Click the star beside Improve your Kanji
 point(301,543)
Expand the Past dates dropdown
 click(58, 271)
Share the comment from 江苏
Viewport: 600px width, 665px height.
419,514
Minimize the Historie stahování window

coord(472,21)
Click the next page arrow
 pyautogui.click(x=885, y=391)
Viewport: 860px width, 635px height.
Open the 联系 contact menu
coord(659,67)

* * *

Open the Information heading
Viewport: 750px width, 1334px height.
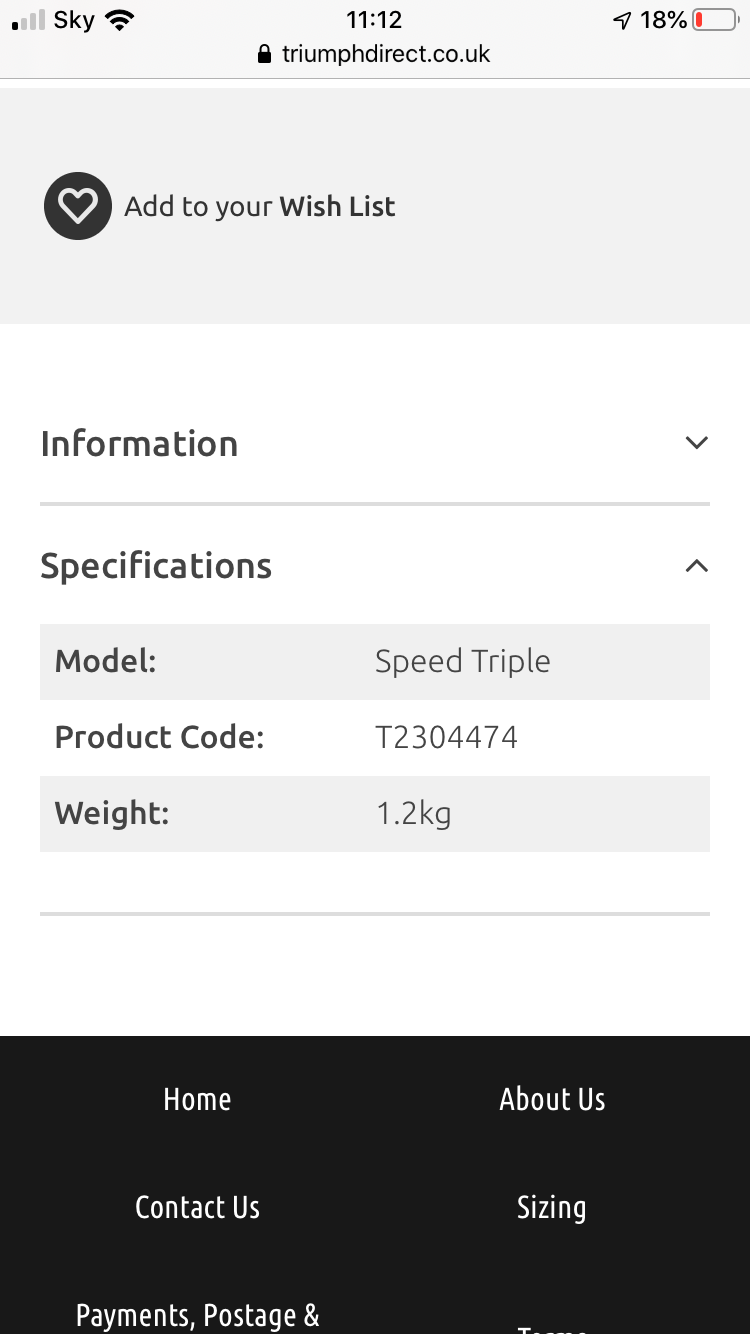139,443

---

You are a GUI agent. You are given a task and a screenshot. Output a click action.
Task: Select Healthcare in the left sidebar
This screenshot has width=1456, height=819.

TASK BRIEF →
Search the material for the word "screenshot" and copy each line where it occurs.

EXERCISE ANSWER →
You are a GUI agent. You are given a task and a screenshot. Output a click action.
This screenshot has width=1456, height=819.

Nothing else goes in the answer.